医師は瞼を指で広げて何かで光を当ててくる。
瞳孔の収縮を見ているのだろうか。
眩しい。
次に聴診器で心音を確かめている。
聴診器の金属部分が妙に冷たい。
しかし、陛下って何だ?
「医師の職分として申し上げます。ご記憶されておられないかもしれませんが、1週間前、陛下は爆発物を使ったテロリズムに遭われました」
あっ、地下の爆発はテロだったのか。
でも陛下って誰?
「緊急搬送され、全身打撲、右下半身に軽度の火傷、右手、右脚の骨折と診断いたしました。我々医師団は、全治3ヶ月と見立てております」
右手が動かないのは、それが原因か。
医師の着ている白衣の胸元に視線をやると、そこには胸章があった。
だが胸章に書かれている文字は、今まで見た事の無い文字だった。
何だ、あの文字は?
日本語を話しているのに、何でネームプレートには見たことのない変な文字が書いてあんの?

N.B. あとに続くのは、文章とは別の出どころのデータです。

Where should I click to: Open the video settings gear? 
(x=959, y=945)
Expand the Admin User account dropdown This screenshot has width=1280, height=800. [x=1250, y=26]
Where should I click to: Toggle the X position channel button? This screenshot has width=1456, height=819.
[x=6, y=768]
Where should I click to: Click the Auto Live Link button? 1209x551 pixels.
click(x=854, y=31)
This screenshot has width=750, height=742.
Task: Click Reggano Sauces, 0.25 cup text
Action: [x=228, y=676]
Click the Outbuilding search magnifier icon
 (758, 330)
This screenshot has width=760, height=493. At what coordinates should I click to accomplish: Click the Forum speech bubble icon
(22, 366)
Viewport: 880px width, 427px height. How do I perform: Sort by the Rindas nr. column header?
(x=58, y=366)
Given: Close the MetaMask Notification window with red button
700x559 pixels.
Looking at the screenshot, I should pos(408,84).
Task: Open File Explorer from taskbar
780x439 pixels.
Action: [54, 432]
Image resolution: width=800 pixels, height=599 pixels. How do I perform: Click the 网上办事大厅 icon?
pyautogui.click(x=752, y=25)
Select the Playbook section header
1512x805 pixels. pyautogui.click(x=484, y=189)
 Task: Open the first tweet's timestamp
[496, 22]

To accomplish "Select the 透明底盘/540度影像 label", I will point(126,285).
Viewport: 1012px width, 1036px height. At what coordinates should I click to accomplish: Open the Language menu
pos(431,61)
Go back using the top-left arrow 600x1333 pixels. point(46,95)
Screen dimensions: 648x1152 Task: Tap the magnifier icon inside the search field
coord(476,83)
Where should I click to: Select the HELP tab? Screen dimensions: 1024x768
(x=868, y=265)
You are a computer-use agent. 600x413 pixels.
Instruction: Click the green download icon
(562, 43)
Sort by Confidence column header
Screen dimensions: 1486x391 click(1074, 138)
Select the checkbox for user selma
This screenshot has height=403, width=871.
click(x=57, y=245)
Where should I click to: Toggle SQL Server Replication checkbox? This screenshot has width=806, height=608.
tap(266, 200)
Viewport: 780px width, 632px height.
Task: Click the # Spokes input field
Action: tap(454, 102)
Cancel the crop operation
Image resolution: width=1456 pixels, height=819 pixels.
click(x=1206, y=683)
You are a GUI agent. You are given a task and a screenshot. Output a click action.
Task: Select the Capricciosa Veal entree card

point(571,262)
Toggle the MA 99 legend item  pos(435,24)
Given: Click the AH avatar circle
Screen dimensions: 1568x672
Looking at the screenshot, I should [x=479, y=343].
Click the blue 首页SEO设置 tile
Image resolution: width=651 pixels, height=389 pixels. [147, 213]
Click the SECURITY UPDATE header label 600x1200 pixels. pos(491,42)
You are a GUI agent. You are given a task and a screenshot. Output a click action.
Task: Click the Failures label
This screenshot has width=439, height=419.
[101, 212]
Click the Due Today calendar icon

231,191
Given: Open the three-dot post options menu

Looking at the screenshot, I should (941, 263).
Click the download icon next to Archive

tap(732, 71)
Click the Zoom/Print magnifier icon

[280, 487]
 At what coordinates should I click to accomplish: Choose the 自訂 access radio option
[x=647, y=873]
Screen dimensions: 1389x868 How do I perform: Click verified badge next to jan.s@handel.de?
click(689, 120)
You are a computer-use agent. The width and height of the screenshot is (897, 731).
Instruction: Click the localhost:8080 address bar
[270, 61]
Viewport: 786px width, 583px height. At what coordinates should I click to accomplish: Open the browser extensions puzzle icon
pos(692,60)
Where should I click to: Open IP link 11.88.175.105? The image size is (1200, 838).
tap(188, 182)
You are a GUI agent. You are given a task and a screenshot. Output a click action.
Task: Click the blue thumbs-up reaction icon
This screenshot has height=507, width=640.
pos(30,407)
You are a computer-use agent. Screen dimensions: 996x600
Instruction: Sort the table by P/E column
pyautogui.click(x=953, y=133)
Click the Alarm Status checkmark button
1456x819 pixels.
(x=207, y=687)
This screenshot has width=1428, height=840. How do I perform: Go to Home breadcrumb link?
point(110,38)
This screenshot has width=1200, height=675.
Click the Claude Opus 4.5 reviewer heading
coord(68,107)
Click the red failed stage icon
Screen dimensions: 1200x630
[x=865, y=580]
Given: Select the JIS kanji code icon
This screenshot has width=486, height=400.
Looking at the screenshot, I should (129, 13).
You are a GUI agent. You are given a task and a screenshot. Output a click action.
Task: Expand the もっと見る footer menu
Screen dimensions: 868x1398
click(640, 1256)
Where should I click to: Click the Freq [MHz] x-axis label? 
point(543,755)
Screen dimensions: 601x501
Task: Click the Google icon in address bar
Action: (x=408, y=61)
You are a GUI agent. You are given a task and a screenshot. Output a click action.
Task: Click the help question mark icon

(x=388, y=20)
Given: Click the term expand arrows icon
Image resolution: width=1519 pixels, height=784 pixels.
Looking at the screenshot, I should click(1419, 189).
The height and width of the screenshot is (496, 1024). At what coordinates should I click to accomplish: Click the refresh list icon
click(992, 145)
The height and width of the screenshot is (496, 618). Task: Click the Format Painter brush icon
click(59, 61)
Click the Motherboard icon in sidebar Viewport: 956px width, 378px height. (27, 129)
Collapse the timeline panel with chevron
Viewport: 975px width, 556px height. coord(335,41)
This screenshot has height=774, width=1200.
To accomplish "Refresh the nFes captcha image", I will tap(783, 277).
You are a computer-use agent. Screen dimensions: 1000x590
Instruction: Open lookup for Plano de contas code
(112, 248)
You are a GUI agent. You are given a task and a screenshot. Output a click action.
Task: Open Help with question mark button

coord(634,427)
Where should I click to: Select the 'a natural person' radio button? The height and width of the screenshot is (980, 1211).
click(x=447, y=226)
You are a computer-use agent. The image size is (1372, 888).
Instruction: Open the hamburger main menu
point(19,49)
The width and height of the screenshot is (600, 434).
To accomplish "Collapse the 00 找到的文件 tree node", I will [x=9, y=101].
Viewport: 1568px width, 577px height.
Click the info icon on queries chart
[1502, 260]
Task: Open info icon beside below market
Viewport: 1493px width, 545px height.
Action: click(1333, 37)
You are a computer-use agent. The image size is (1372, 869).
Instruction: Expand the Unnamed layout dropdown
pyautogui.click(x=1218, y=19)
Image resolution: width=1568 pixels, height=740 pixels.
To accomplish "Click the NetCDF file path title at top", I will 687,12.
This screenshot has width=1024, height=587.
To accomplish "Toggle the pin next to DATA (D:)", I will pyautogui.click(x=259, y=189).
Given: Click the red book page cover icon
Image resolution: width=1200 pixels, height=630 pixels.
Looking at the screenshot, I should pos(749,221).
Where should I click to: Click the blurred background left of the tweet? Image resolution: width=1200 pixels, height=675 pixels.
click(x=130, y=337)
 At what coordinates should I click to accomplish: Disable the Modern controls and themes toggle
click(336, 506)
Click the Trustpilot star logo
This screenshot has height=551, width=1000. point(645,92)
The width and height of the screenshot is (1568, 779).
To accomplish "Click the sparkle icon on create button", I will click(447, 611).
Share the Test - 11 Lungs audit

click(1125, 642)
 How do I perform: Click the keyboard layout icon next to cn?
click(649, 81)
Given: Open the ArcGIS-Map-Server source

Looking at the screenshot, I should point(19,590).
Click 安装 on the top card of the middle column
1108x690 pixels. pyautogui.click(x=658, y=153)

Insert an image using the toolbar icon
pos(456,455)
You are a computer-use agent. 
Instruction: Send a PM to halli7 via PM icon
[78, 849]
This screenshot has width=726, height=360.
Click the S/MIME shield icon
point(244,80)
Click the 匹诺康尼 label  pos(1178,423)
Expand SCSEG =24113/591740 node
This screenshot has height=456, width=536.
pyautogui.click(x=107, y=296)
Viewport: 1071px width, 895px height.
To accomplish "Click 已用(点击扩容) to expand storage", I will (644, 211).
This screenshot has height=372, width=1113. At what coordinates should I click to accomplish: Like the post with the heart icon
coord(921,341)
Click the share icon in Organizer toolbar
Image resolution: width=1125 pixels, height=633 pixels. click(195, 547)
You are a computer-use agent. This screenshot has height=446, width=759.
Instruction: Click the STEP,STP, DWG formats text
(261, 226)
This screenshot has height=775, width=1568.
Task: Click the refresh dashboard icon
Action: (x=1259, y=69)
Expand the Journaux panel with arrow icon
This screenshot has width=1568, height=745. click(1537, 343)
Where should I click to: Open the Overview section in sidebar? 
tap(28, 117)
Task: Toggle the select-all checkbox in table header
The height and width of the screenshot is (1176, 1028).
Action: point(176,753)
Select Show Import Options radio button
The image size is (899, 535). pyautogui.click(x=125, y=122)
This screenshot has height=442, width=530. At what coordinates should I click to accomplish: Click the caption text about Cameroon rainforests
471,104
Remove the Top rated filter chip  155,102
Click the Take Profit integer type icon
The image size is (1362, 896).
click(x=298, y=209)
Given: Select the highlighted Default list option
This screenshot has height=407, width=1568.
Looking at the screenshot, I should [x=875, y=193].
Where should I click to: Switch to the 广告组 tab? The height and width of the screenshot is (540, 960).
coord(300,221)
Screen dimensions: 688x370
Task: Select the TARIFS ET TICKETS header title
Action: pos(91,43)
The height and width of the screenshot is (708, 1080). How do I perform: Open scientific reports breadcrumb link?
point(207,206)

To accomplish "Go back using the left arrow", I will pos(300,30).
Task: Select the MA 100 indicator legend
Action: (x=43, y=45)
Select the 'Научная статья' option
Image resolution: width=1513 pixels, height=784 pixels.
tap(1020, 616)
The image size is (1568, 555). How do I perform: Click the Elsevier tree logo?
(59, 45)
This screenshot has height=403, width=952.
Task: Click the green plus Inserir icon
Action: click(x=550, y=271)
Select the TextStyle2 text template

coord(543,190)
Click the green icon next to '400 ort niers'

漢字か、この人達は外国人だからカタカナでしょ、普通。
「1週間昏睡されおられましたが、意識も戻られましたし、これからはゆっくりではありますが快方へ向かっていくものと思われます」
陛下と呼ばれているから、以前見た動画の昭和天皇陛下のように「えぇ、あっそう」と冗談でも言おうとしたが、さすがに不敬だと思いやめた。
でも、私って陛下なのか?
「また回診に伺わせていただきます。失礼いたします」
そう言って全員が一礼して、1名の看護師を残して医師達が部屋を立ち去った。
残った看護師は、おそらく目覚めた時に医師を呼びに行った、あの看護師と同一人物だろう。
その看護師の胸元の胸章に視線を向ける。
ダメだ、書いてある文字が読めない。
名前が分からないのは、やはり不便だ。